**Exercise**
The task calls for an exact copy of the records, without any images.

══════════

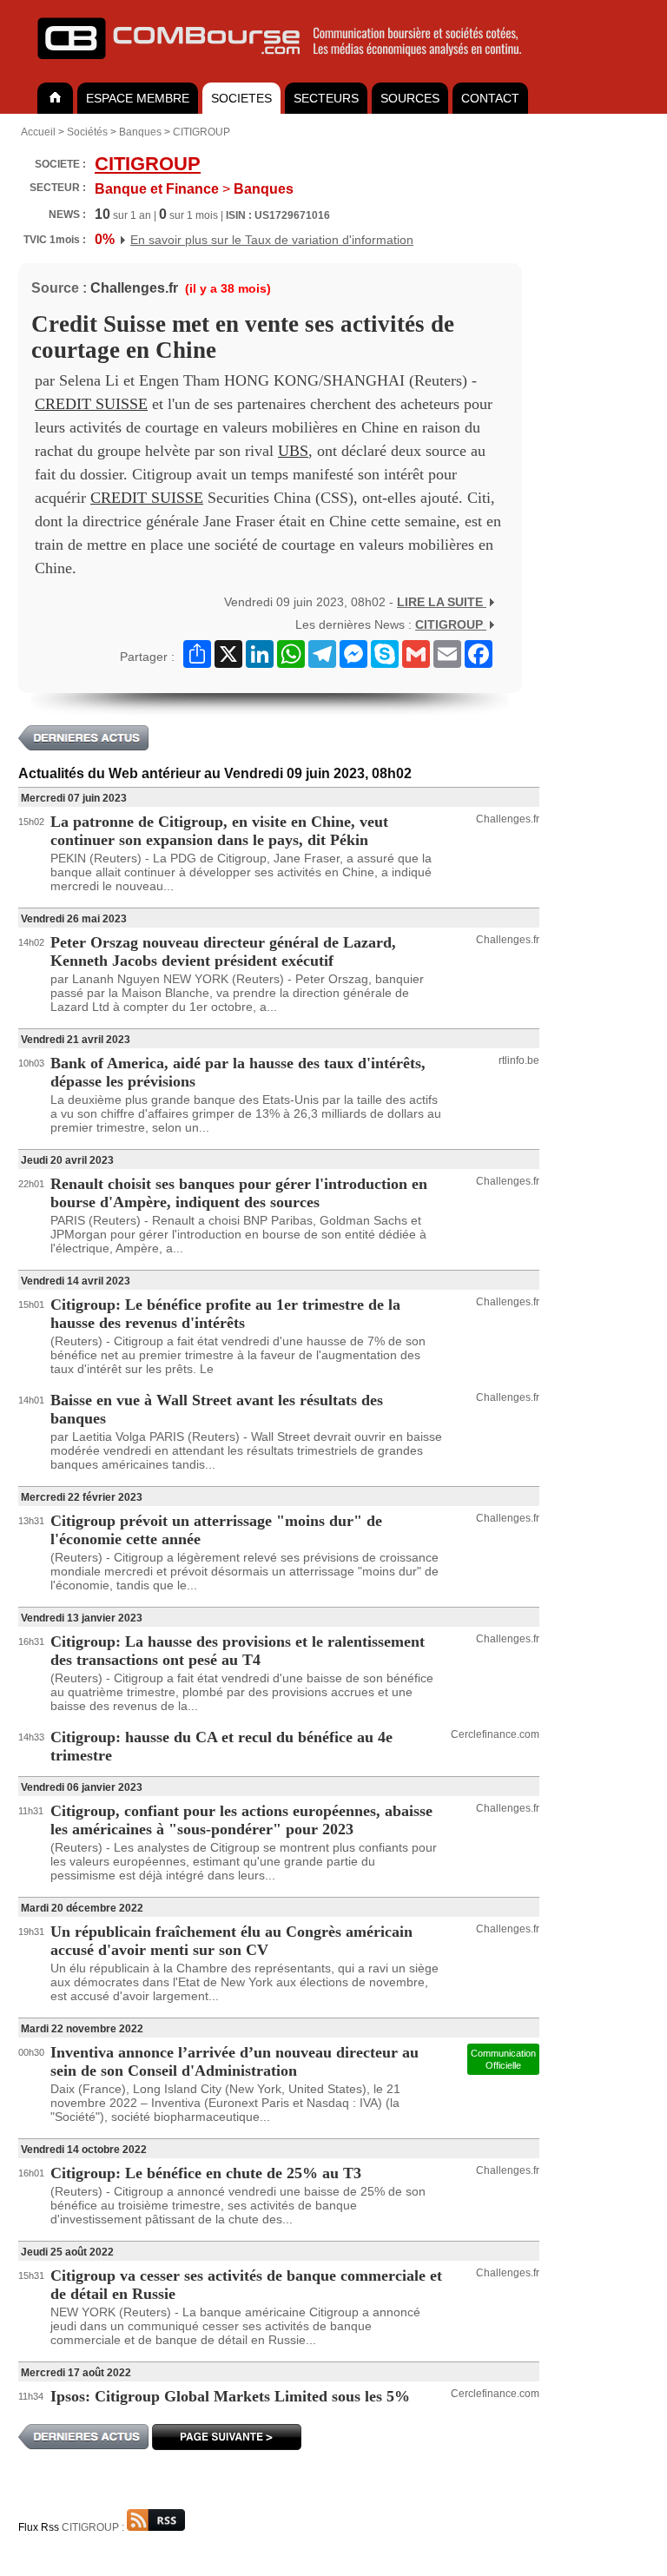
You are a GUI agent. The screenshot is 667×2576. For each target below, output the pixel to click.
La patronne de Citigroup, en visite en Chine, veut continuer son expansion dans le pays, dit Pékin (219, 831)
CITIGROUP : (94, 2527)
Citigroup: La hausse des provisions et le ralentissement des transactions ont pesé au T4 (237, 1650)
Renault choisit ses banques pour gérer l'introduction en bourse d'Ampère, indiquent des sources (238, 1193)
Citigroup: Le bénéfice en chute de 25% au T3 (205, 2173)
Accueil (38, 132)
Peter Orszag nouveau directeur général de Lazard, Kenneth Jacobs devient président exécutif (223, 951)
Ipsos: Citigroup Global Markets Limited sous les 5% (230, 2396)
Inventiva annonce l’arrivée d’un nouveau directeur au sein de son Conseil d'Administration (234, 2061)
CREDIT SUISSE (91, 404)
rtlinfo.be (519, 1060)
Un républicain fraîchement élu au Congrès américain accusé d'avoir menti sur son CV (231, 1940)
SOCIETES (241, 98)
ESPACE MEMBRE (137, 98)
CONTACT (490, 98)
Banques (140, 132)
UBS (293, 450)
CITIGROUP (201, 132)
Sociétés (87, 132)
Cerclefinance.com (495, 1734)
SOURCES (409, 98)
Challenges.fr (134, 288)
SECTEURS (326, 98)
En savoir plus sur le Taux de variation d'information (271, 240)
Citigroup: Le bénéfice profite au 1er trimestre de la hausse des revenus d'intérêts (225, 1313)
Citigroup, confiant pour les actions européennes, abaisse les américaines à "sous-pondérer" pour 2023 (241, 1820)
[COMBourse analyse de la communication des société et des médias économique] (290, 66)
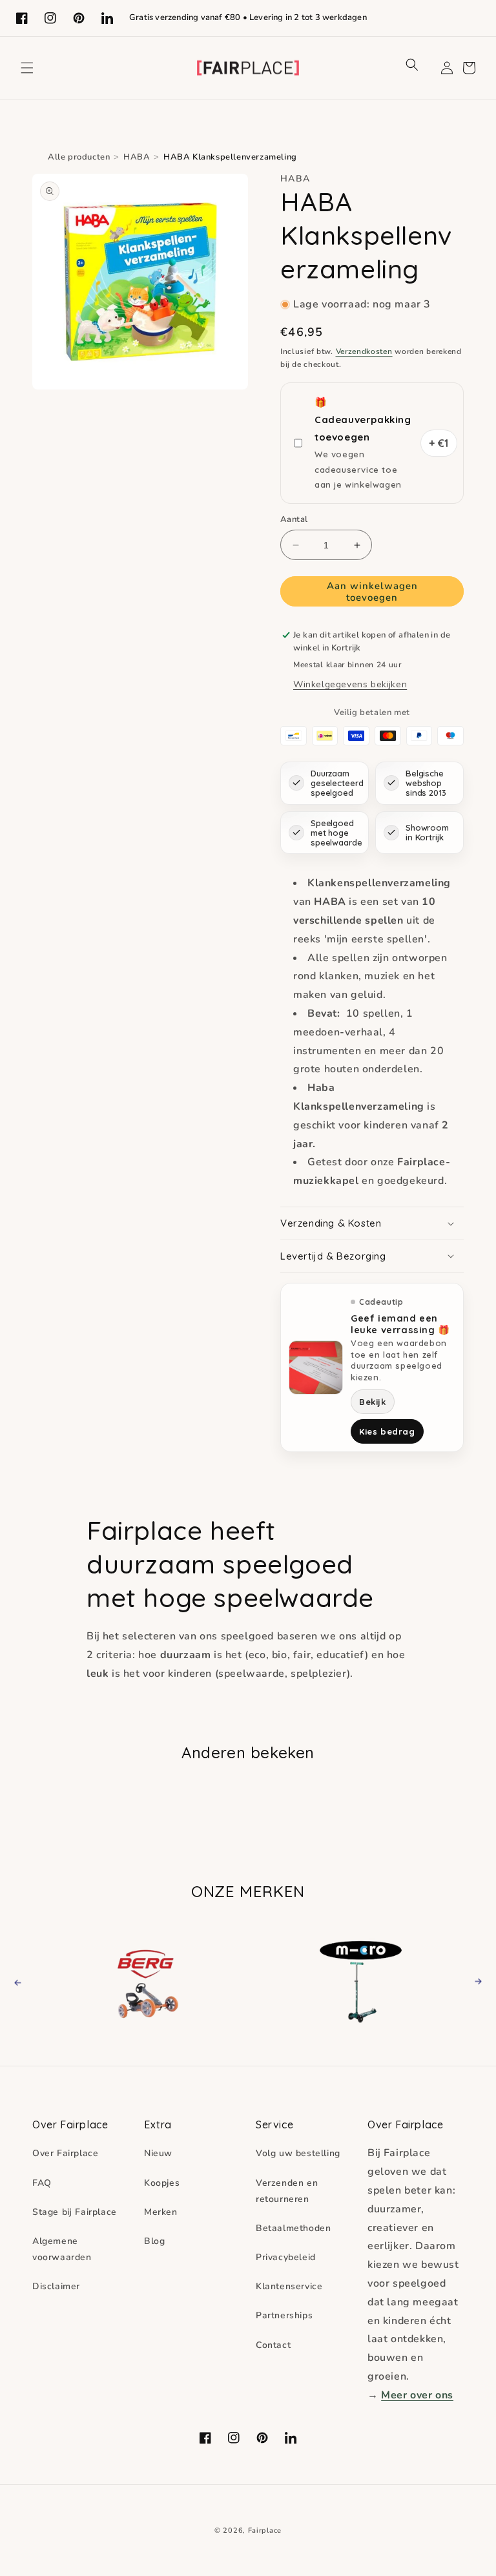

══════════

**Solution below**
You are a GUI agent. The screenshot is 667×2576. For each target below, output the pixel to click.
La patronne de Citigroup, en visite en Chine, veut continuer son expansion dans le pays, dit Pékin (219, 831)
CITIGROUP : (94, 2527)
Citigroup: La hausse des provisions et le ralentissement des transactions ont pesé au T4 (237, 1650)
Renault choisit ses banques pour gérer l'introduction en bourse d'Ampère, indiquent des sources (238, 1193)
Citigroup: Le bénéfice en chute de 25% au T3 (205, 2173)
Accueil (38, 132)
Peter Orszag nouveau directeur général de Lazard, Kenneth Jacobs devient président exécutif (223, 951)
Ipsos: Citigroup Global Markets Limited sous les 5% (230, 2396)
Inventiva annonce l’arrivée d’un nouveau directeur au sein de son Conseil d'Administration (234, 2061)
CREDIT SUISSE (91, 404)
rtlinfo.be (519, 1060)
Un républicain fraîchement élu au Congrès américain accusé d'avoir menti sur son CV (231, 1940)
SOCIETES (241, 98)
ESPACE MEMBRE (137, 98)
CONTACT (490, 98)
Banques (140, 132)
UBS (293, 450)
CITIGROUP (201, 132)
Sociétés (87, 132)
Cerclefinance.com (495, 1734)
SOURCES (409, 98)
Challenges.fr (134, 288)
SECTEURS (326, 98)
En savoir plus sur le Taux de variation d'information (271, 240)
Citigroup: Le bénéfice profite au 1er trimestre de la hausse des revenus d'intérêts (225, 1313)
Citigroup, confiant pour les actions européennes, abaisse les américaines à "sous-pondérer" pour 2023 (241, 1820)
[COMBourse analyse de la communication des société et des médias économique] (290, 66)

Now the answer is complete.